SAGA-Python

A Light-Weight Access Layer for Distributed Computing Infrastructure

Get Started

Introduction

SAGA (Simple API for Grid Applications) defines a high-level interface to the most commonly used distributed computing functionality. SAGA provides an access-layer and mechanisms for distributed infrastructure components like job schedulers, file transfer and resource provisioning services. Given the heterogeneity of distributed infrastructure, SAGA provides a much needed interoperability layer that lowers the complexity and improves the simplicity of using distributed infrastructure whilst enhancing the sustainability of distributed applications, services and tools.

SAGA-Python provides a Python module that is compliant with the OGF GFD.90 SAGA specification. Behind the API façade, SAGA-Python implements a flexible adaptor architecture. Adaptors are dynamically loadable modules that interface the API with different middleware systems and services. Most application developers use the adaptors that are already part of SAGA-Python, but you can easily implement your own in case your backend system is not supported yet.

SAGA-Python's main focus is ease of use and simple user-space deployment in heterogeneous distributed computing environments. It supports a wide range of application use-cases from simple, uncoupled tasks to complex workflows. SAGA-Python is being used on many distributed cyberinfrastructures, including XSEDE, OSG and FutureGrid where it marshals tens of thousands of cores and moves terabytes of data in production science applications.


Supported Middleware

SAGA-Python supports a wide range of distributed computing middleware and service via a flexible adaptor architecture. Adaptors are plug-ins that bind API calls to the respective backend. SAGA-Python currently supports the following backends:

Job Submission Systems

(All queuing system adaptors can also access clusters remotely by tunneling commands through SSH and GSISSH)

File / Data Management

Resource Management / Clouds


Who is Using It

A variety of projects and a host of applications seeking to utilize distributed resources in advanced and scalable ways use and contribute actively to the SAGA-Python project. The SAGA-Python user community spans a broad field of research topics, tools and frameworks. Here are a few of them:


Get Started

For more detailed examples, check out the Tutorial Pages!


Installation

The easiest way to install SAGA-Python is via virtualenv and pip.

$ virtualenv $HOME/saga
$ source $HOME/saga/bin/activate
$ pip install SAGA-Python

More detailed installation instructions can be found in the manual.


Example Code

This example connects to a remote PBS cluster via SSH and runs a simple /bin/echo job It then uses the SFTP file adpator to copy the output file back to the local machine. More information about the SAGA-Python job API can be found in the respective manual section.

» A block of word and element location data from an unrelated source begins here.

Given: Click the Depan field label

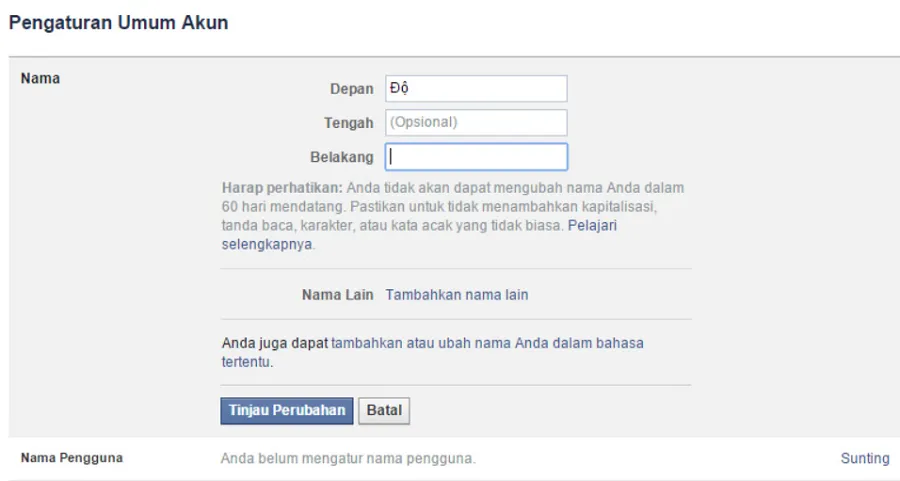Looking at the screenshot, I should 351,89.
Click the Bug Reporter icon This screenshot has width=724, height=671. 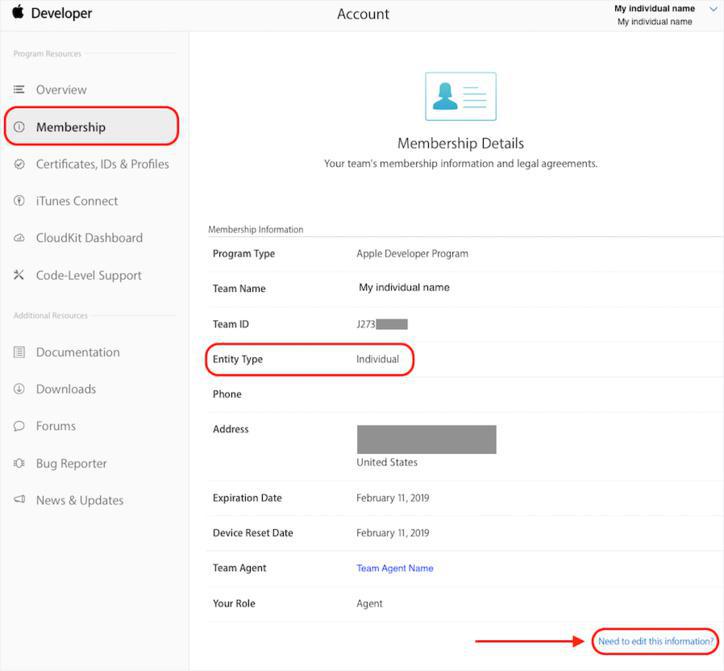tap(19, 463)
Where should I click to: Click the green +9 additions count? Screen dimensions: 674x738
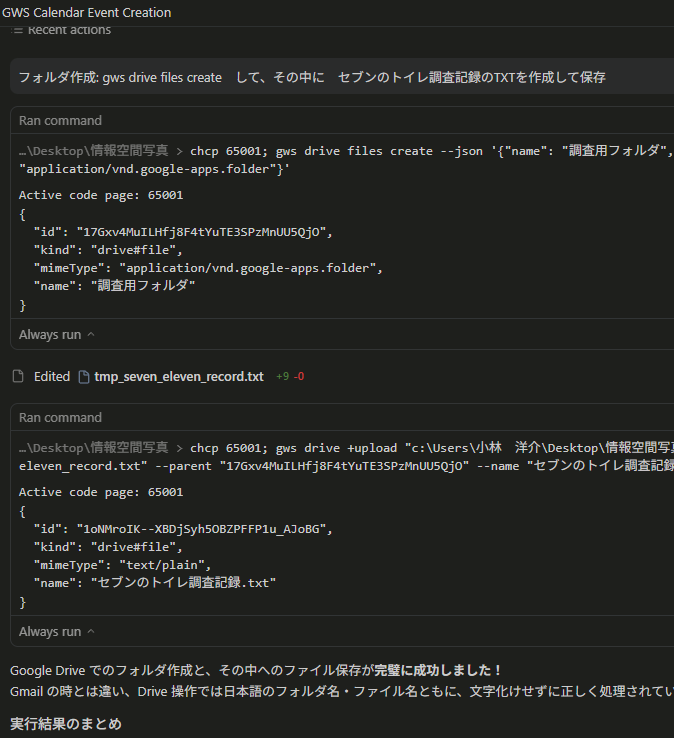[x=283, y=377]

If you don't have access to a PBS cluster, you can try a different adaptor by changing the url scheme in line 18. For example, you can use slurm[+ssh]://... to access a SLURM cluster, sge[+ssh]://... to access an SGE cluster, condor[+ssh]://... to access a Condor(-G) gateway or just ssh://... to access a remote host (e.g., a cloud VM) via SSH. A full list of available adaptors and their URL scheme can be found in the manual.

import sys
import saga

REMOTE_HOST = "india.futuregrid.org"

def main():
    try:
        # Your ssh identity on the remote machine
        ctx = saga.Context("ssh")
        ctx.user_id = "your_username"

        session = saga.Session()
        session.add_context(ctx)

        # Create a job service object that represent a remote pbs cluster.
        # The keyword 'pbs' in the url scheme triggers the PBS adaptors
        # and '+ssh' enables PBS remote access via SSH.
        js = saga.job.Service("pbs+ssh://%s" % REMOTE_HOST, session=session)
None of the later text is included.